Prejudice makes bad policy: my response to Wim de Vriend

In his final installment of a four-part anti-immigration series, Wim de Vriend meets Webster’s description of prejudice: “an adverse opinion or leaning formed without just grounds or before sufficient knowledge.” He devoted his sprawling prose to a handful of sexually violent anecdotes involving immigrants without even the slightest attempt to present evidence these outlying instances are representative of American immigrants.

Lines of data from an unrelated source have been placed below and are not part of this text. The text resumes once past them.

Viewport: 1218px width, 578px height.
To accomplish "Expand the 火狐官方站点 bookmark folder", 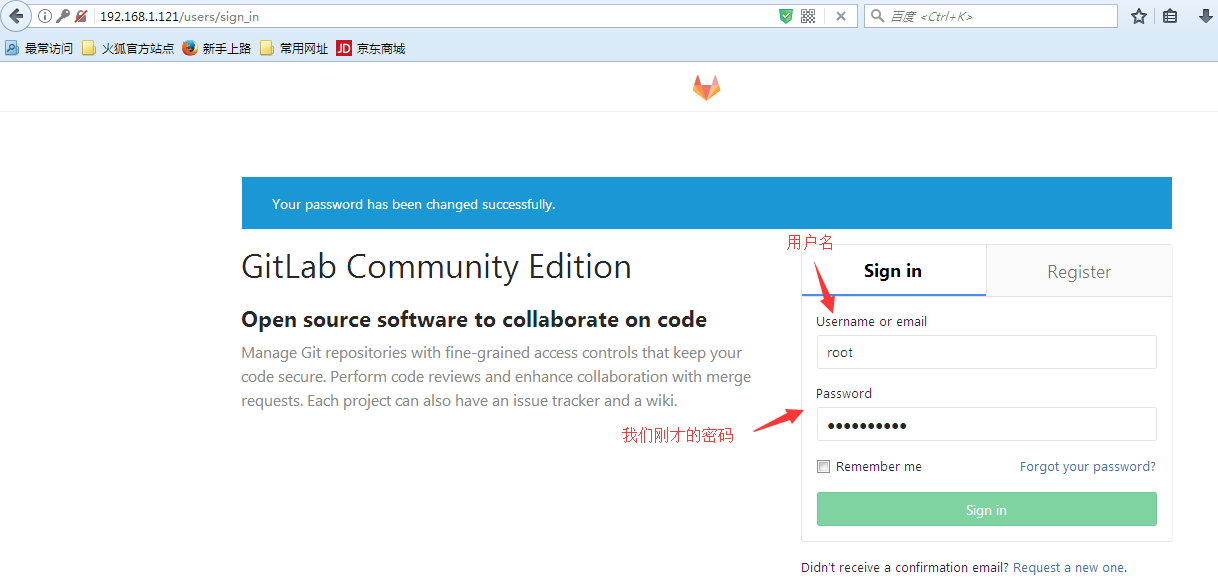I will [x=128, y=48].
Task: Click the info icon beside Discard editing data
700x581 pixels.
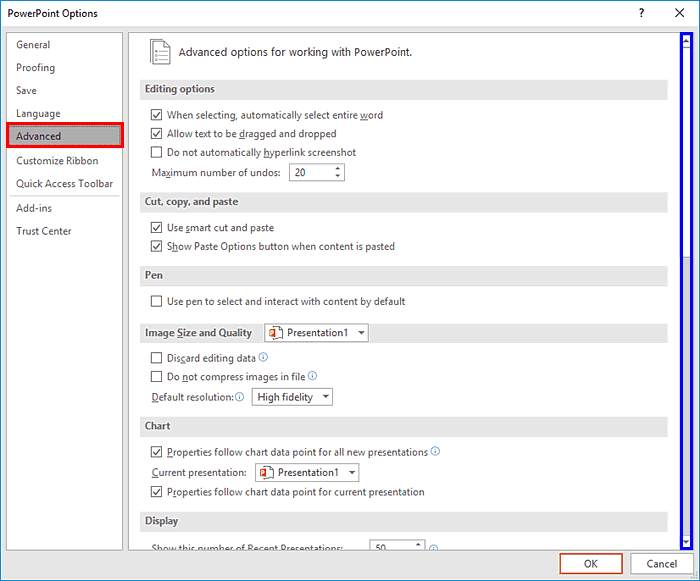Action: (263, 357)
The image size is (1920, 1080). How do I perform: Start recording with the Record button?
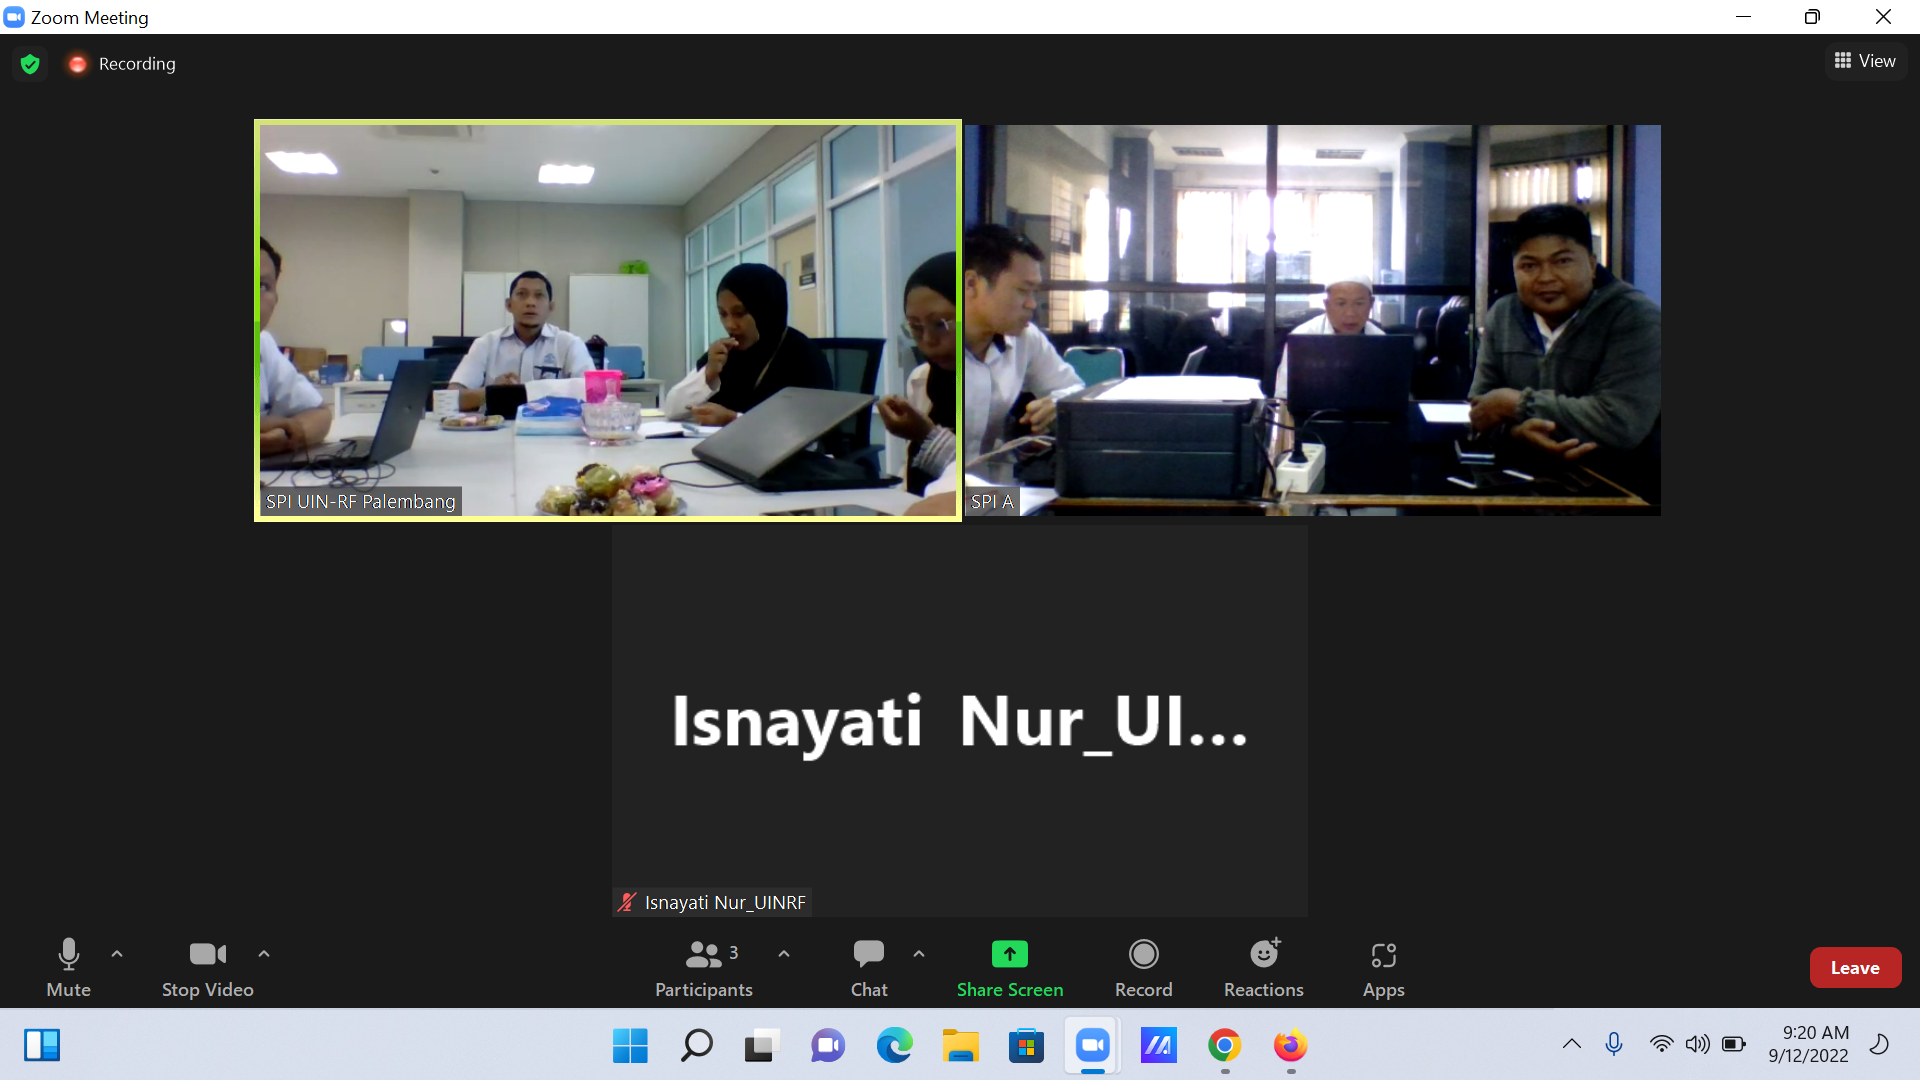1143,968
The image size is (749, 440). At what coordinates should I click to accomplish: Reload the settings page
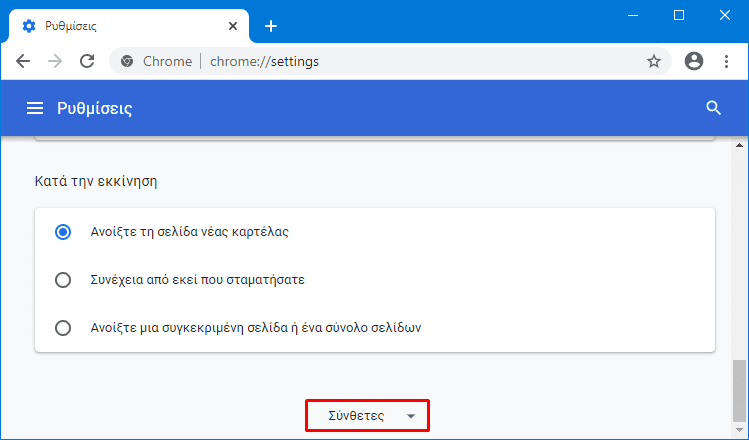(87, 61)
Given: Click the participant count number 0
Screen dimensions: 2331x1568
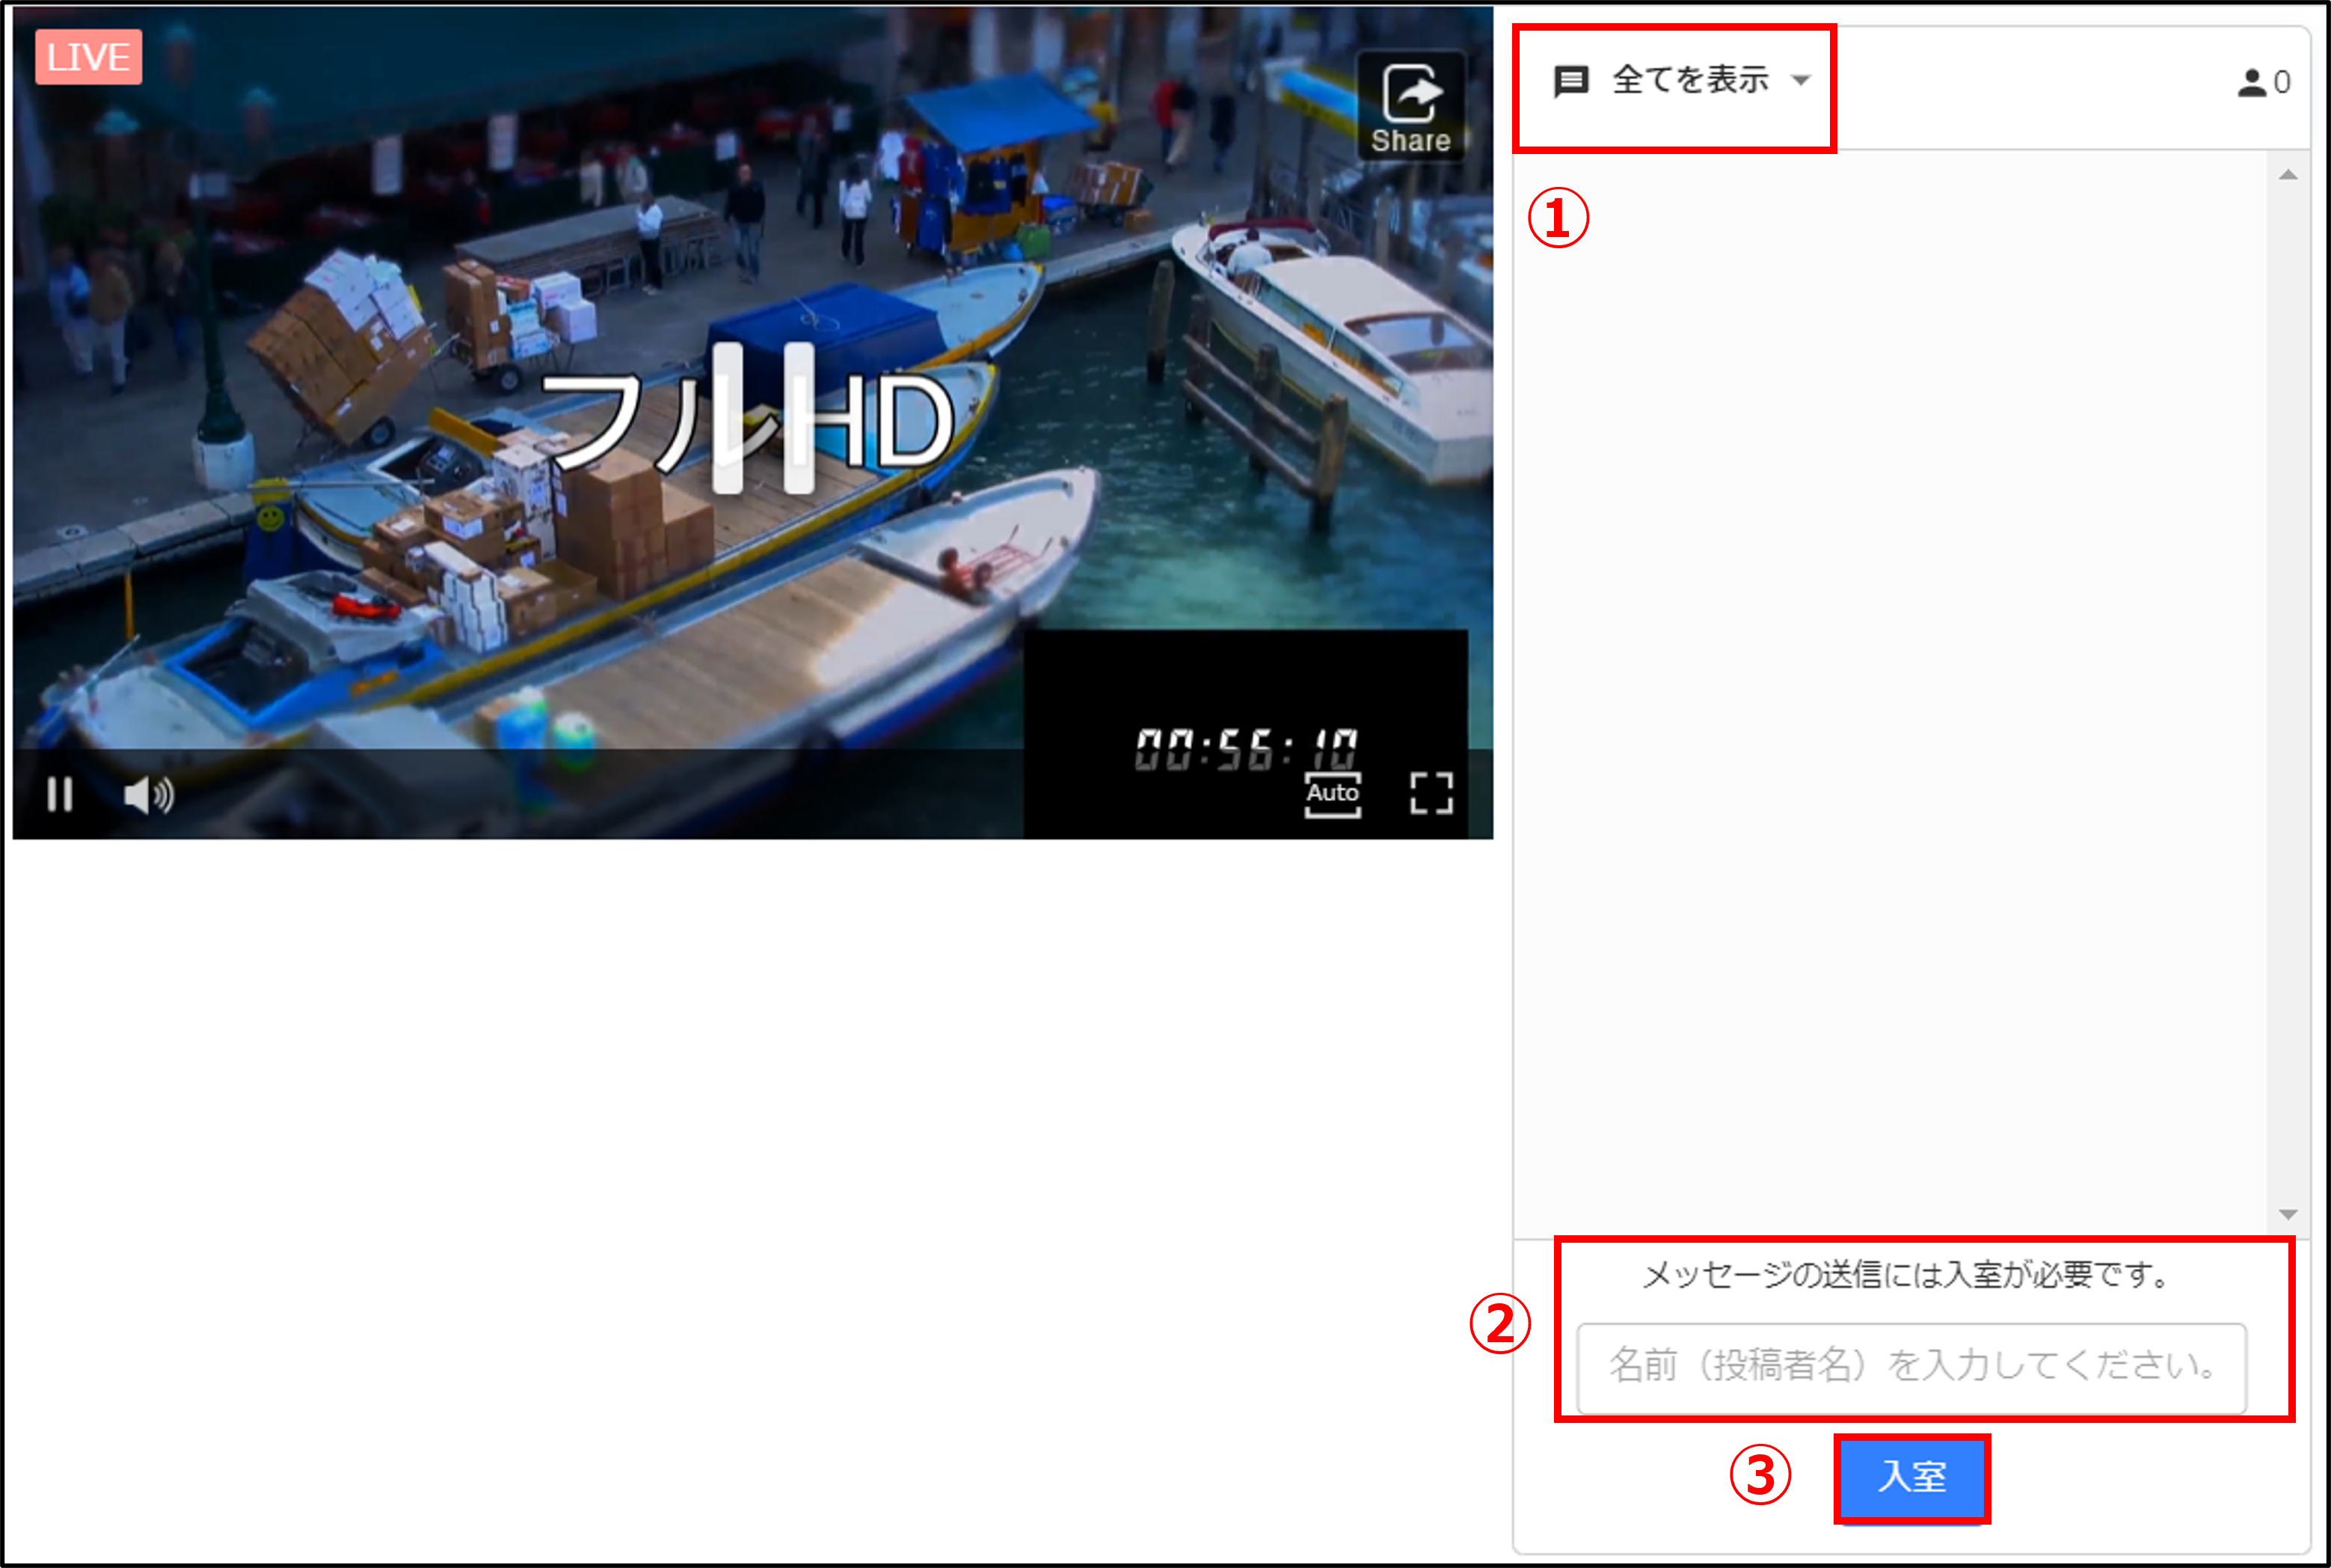Looking at the screenshot, I should (2281, 82).
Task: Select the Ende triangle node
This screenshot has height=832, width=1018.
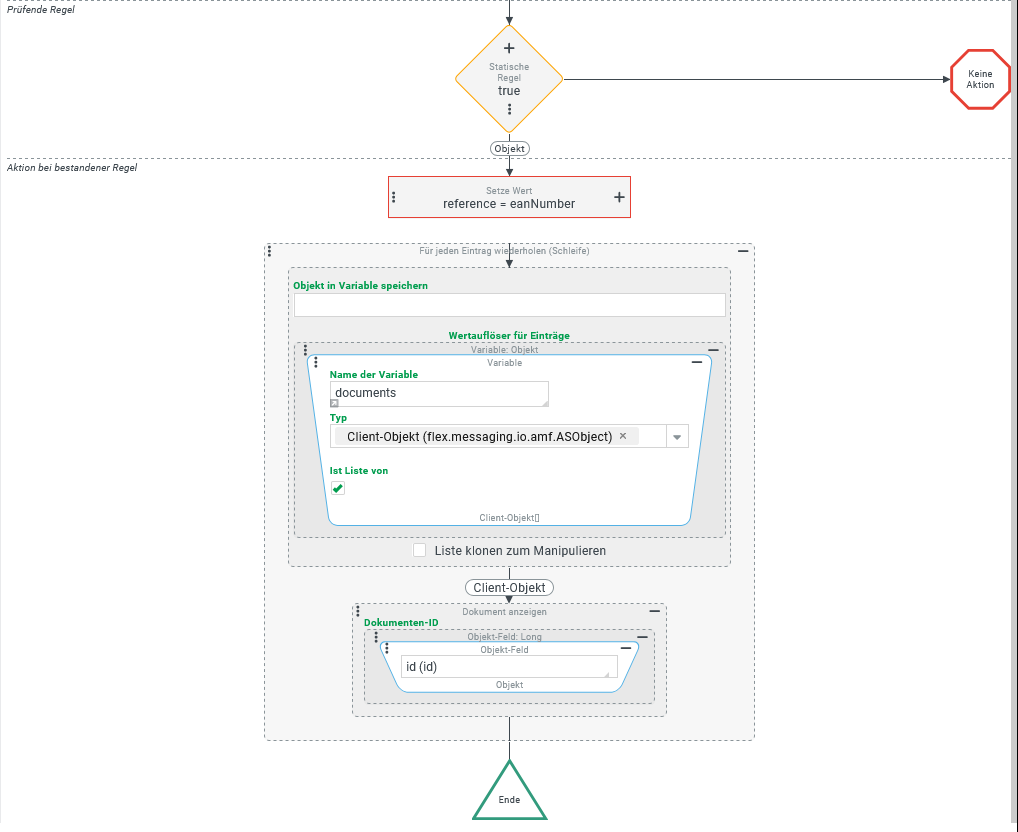Action: pyautogui.click(x=509, y=797)
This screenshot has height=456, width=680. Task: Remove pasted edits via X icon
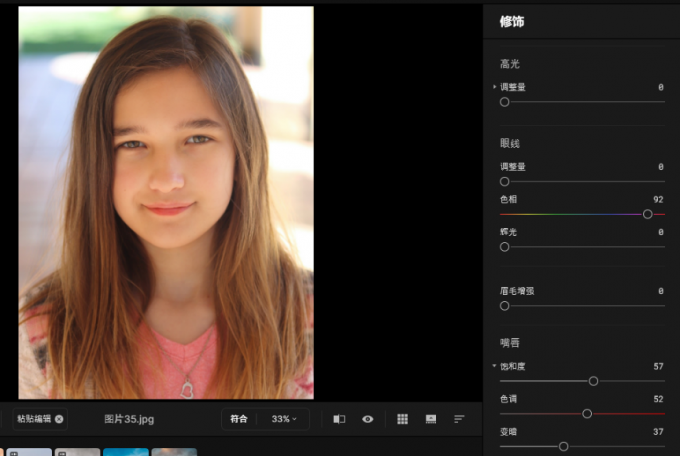coord(59,419)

As the Alt-Right is forced to extrapolate from an unusual event in Germany two years ago, it merely highlights the fact that immigrants generally don’t harm us. Appeals to emotionally charged stories about things that nearly never happen are how needless government regulations get enacted.

Public policy should be based on evidence, not cherry-picked stories of the bizarre. That evidence has long been very clear. Immigrants commit crime at a significantly lower rate than the rest of us.

A typical Arab in the United States does not rape women. He’s an engineer at Intel, a finance manager at Nike, or mans a food cart selling falafels. The west side of Portland flows with the very kind of people de Vriend paints as monsters. There aren’t many gang rapes in Beaverton, Oregon, but there’s a whole lot of prosperity along Highway 26 thanks to the hard work of that sunset corridor’s many immigrants. Getting rid of that flow of human productivity will not lower our crime rates, but it will lower our standard of living.

It’s ridiculous that de Vriend keeps referring to Japan as some kind of an anti-immigration success story. Japan’s economy has been devastated for lacking the labor growth and dynamism that we have enjoyed over the past generation. Despite the punctuating dips of the occasional recession, the United States has been living in the wealthiest moment in its history in recent decades, continuing to break new world records in affluence this year. Japan peaked in 1990.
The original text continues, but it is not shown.